I hope this is the first of many. Wouldn’t it be great to be able to see a live performance of Barbara Cook, who originated the part of Amalia Balash (the Margaret Sullavan/Meg Ryan part) and also originated the part of Marion in The Music Man? Or Ezio Pinza and Mary Martin in South Pacific? Or Bert Lahr and E. G. Marshall in Waiting for Godot? Or Zero Mostel in practically anything? (Rhinoceros, A Funny Thing Happened on the Way to the Forum, Fiddler on the Roof, etc.) Future generations may have just such opportunities.

5 comments… add one
  • sam Link

    What Roku channel?

  • Thank you for reminding me, sam. I’d intended to incorporate that into the post and have now done so.

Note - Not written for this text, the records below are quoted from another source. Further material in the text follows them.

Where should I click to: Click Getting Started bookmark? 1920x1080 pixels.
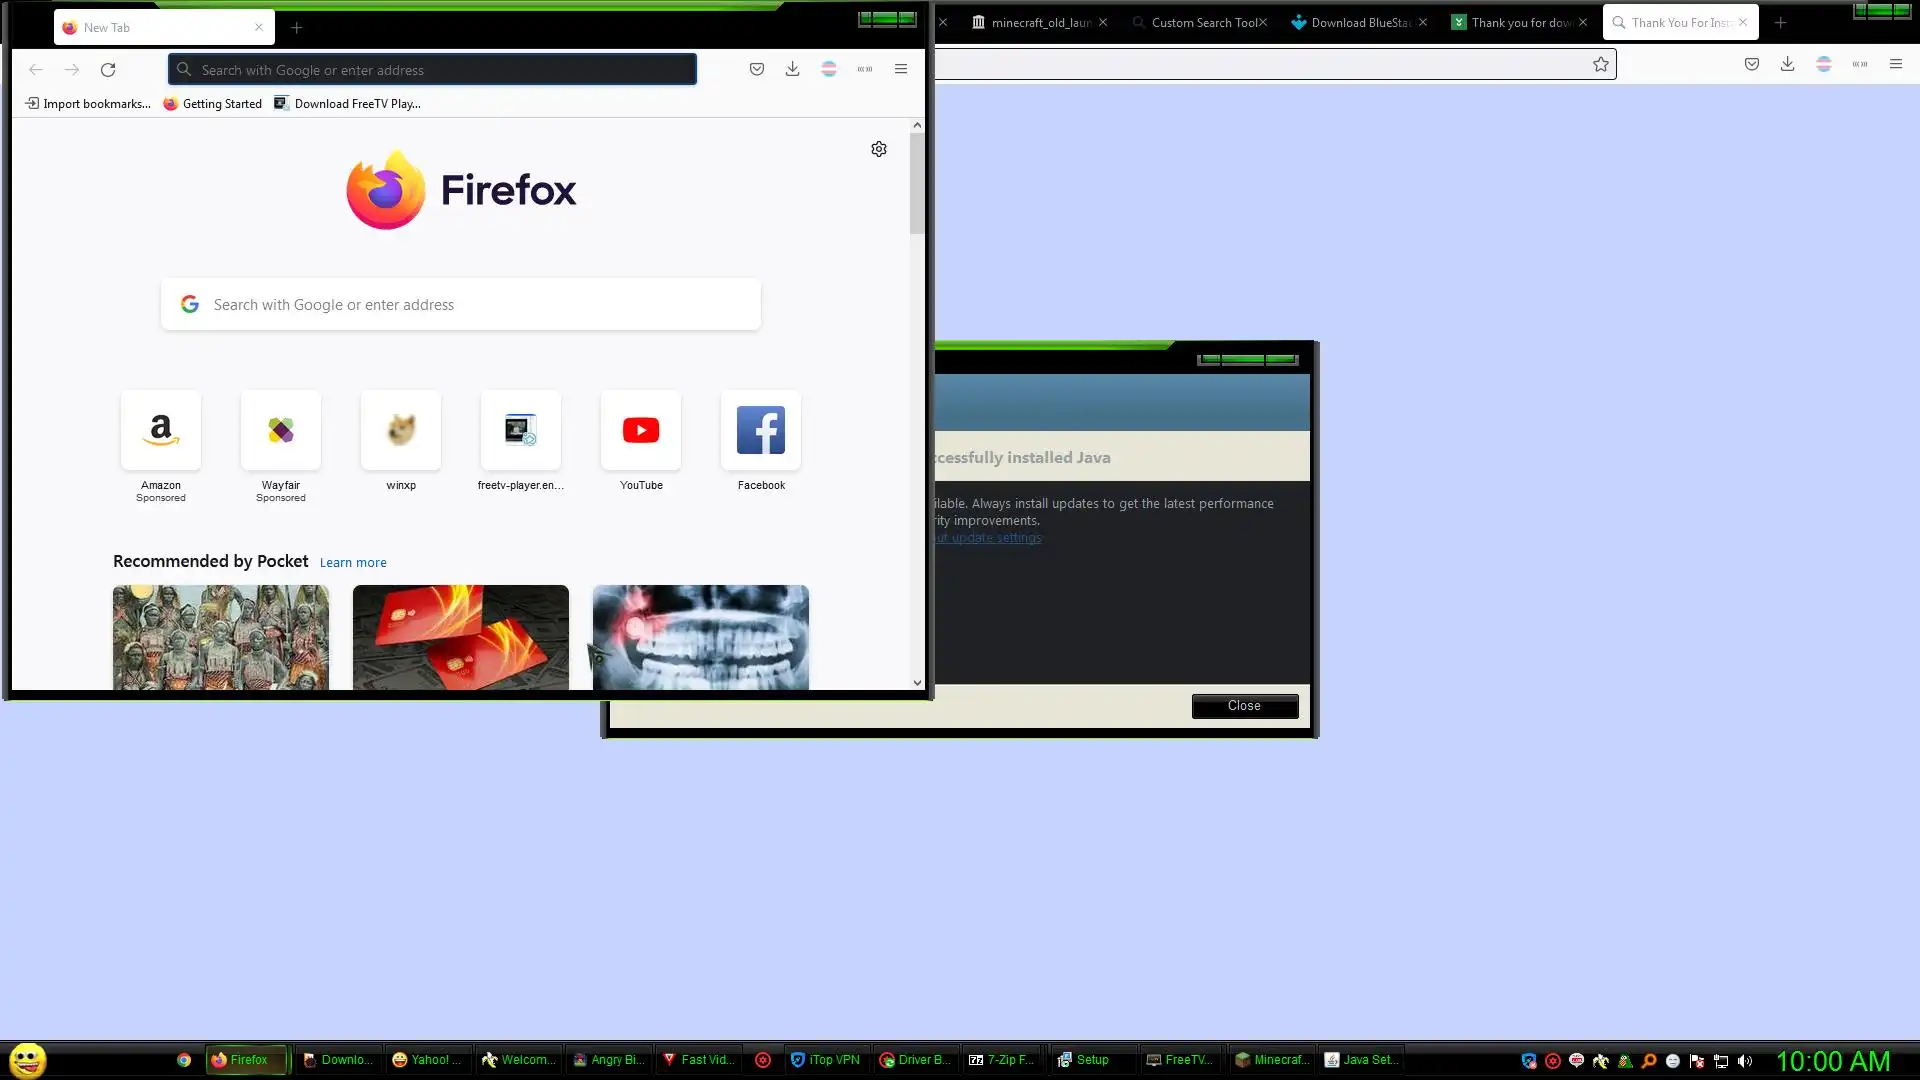click(213, 104)
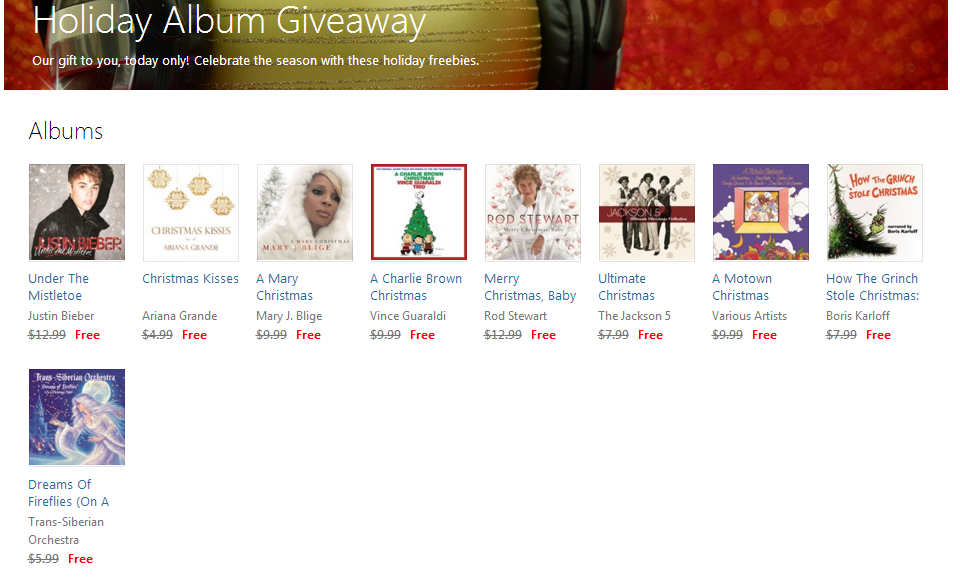The height and width of the screenshot is (578, 960).
Task: Open Jackson 5 Ultimate Christmas cover image
Action: (x=647, y=212)
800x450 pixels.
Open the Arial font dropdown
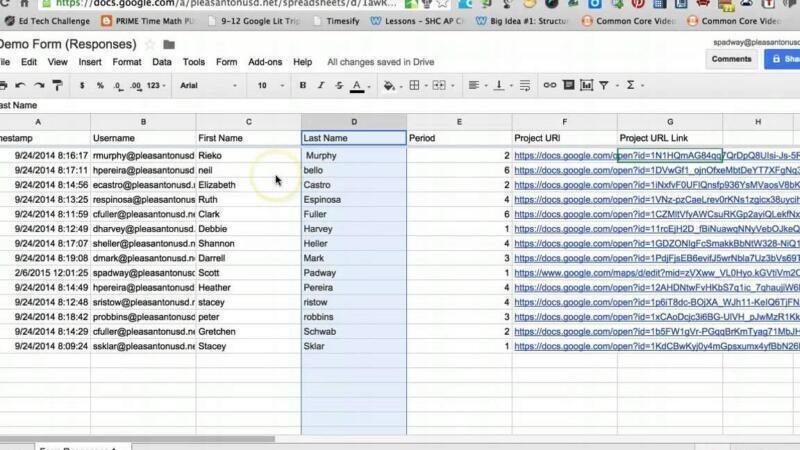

    They have lots of other shows available—Gypsy, Billy Elliot, Les Mis, etc. Live performances were recorded but not liverstreamed. If Shakespeare is more your bag, they have dozens of streamable live performances of Shakespearean plays, many from the Beeb but from a variety of sources.

  • walt moffett Link

    We’ve been here before, e.g Playhouse 90, etc. Maybe a subscription model like Netflix will keep it alive this time while others trade bootleg DVD’s of Khloe and Kim, the SuperDuperSiliconeSisters.

  • ... Link

    My wife watched that production last night and loved it.

    (I was at the club first pressing to win a difficult R+B vs R+N endgame, and later struggling to save it after I goofed up and transformed it into a B vs N endgame at the wrong time. Good times!)

    I also saw Barbara Cook live once in DC, years ago now. She put on quite a show!

  • walt:

    We’ve been here before, e.g Playhouse 90, etc.

    There’s a big difference between the live television of the 50s and what I saw last night. I watched the live TV of the 50s. Those were hurriedly put together by casts who came together for that one performance and that was that. The cast I saw last night had been performing that show as a company eight times a week since the middle of March. It really makes a difference.

    On a disconnected note the chap I took my directing classes from had been a director for Playhouse 90 and Armstrong Circle Theater.